Als er nach seiner Reise im Oktober 1992 vom spektakulären Weimarer Cranach-Kunstraub hörte, bot er der Stadt an, seine Privatsammlung moderner Kunst in die dortigen Kunstsammlungen einzubringen. Zugucken beim Aufbau Ost reicht nicht, dachte Maenz – Wessis in Weimar also einmal anders: Rund 150 Bilder und Skulpturen sowie 200 Zeichnungen der Kunst der sechziger bis zu den achtziger Jahren, von der amerikanischen Konzept-Kunst eines Joseph Kosuth über die Minimal Art, von der Arte Povera über die Kölner „Wilden“ der Mülheimer Freiheit (wie sie in Arbeiten von Walter Dahn festgeschrieben wurde) bis zur italienischen Transavantguardia. Kunst von Pierro Manzoni über Clemente, Anselm Kiefer, Rainer Fetting bis Keith Haring soll in den Weimarer Kunstsammlungen den ausbaufähigen Grundstock einer neuen Abteilung moderner Kunst legen. Die Bibliothek seines Lebensgefährten Gerd de Vries soll den Aufbau einer Kunstbibliothek ermöglichen. Der von Maenz jahrelang betreute Künstler Georg Dokoupil soll den Repräsentationssaal des Weimarer Hotels „Elephant“ ausmalen.

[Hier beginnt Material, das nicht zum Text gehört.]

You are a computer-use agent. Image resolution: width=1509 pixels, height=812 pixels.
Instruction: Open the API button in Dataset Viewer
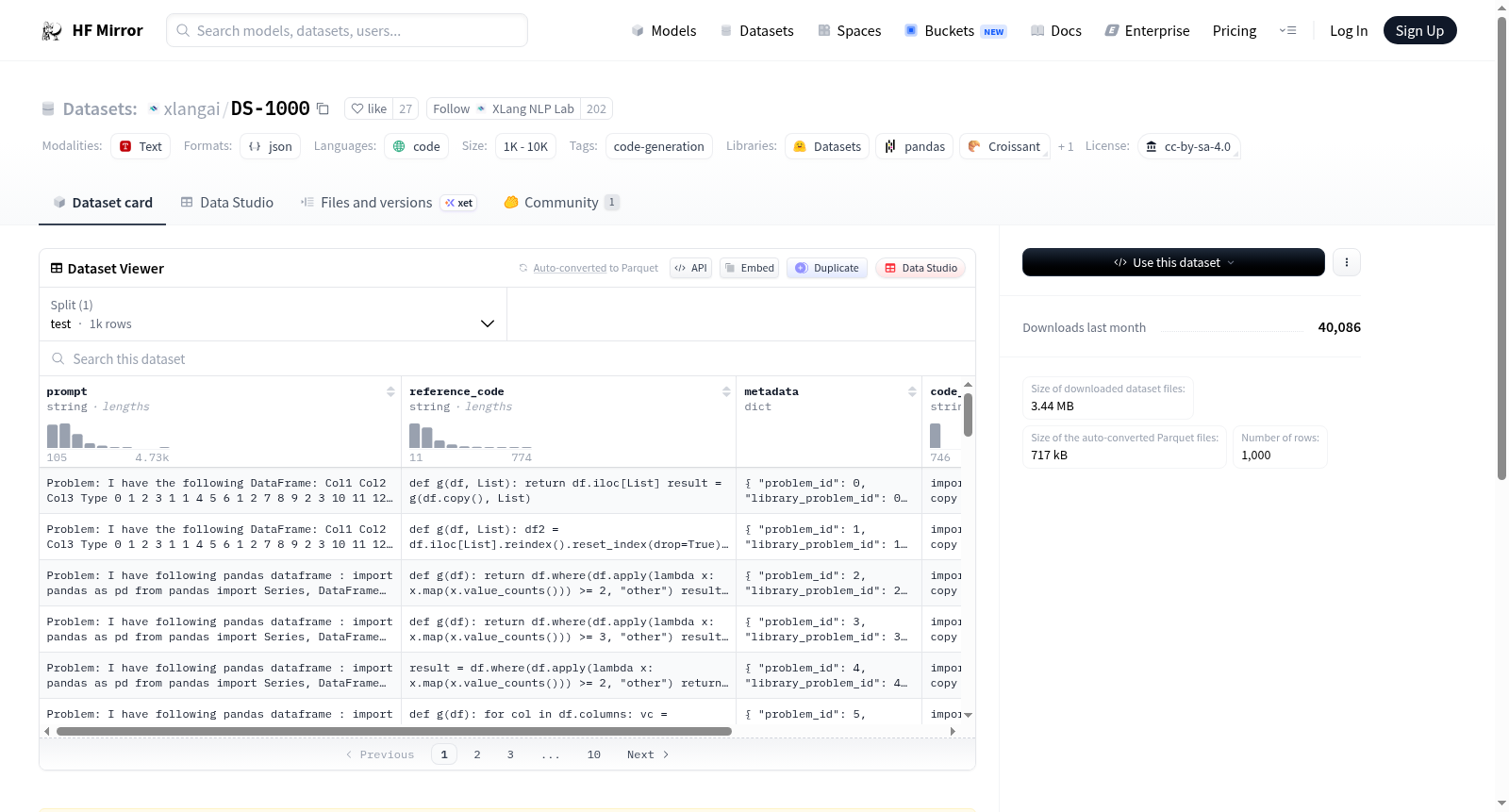coord(690,268)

In all diesen Bestrebungen reizen Maenz, wie er sagt, Null-Situationen. Als er Ende der Achtziger einen künstlerischen Generationenwechsel und den Kunstmarktabschwung spürte, schloß er kurzerhand seine Kölner Galerie und verkaufte sein legendäres Archiv an die kalifornische Getty Foundation in Malibu. Nun folgt ein neuer Schnitt. Maenz will den traditionsgesättigten Kulturboden Ost mit der nach dem Krieg im Westen gewachsenen Kunst zusammenfügen.

Genius loci: Die Sammlung Maenz reiht sich im Geist der Klassiker neben Goethe und Schiller, neben Harry Graf Kessler und Walter Gropius ein. Maenz empfindet es in dieser Linie als „ungeheure Auszeichnung, Teil der Weimarer Tradition“ zu werden. In großen Städten wie Berlin oder Dresden, so argumentiert er, wäre die Sammlung wie ein Tropfen im großen Kunstozean. In Weimar könnte sie viel bewirken.

Ein Teil der Kunstwerke werden Leihgaben sein, dazu kommt eine große Schenkung. Mit dem Erlös aus dem Ankauf des dritten Teils will Maenz eine Stiftung gründen. Nach der erfolgreichen Galeristenlaufbahn soll seine Erfolgslaufbahn nun ein kleiner Olymp der Kunstvermittlung mit Namen „Kunstgespräche zu Weimar“ krönen.

Alle zwei Jahre sollen sich „Leute von Tokio bis Alaska“, Kritiker, Künstler, Kunsthändler, zukünftig in Weimar darüber unterhalten, wie und ob überhaupt eine Brücke vom Künstler zum Publikum zu schlagen ist. Eine Fortsetzung seiner Galeristenarbeit auf exklusiverem Niveau, einer mehr internationalen Ebene jenseits von Lokalfeuilleton oder Fachzeitschriften.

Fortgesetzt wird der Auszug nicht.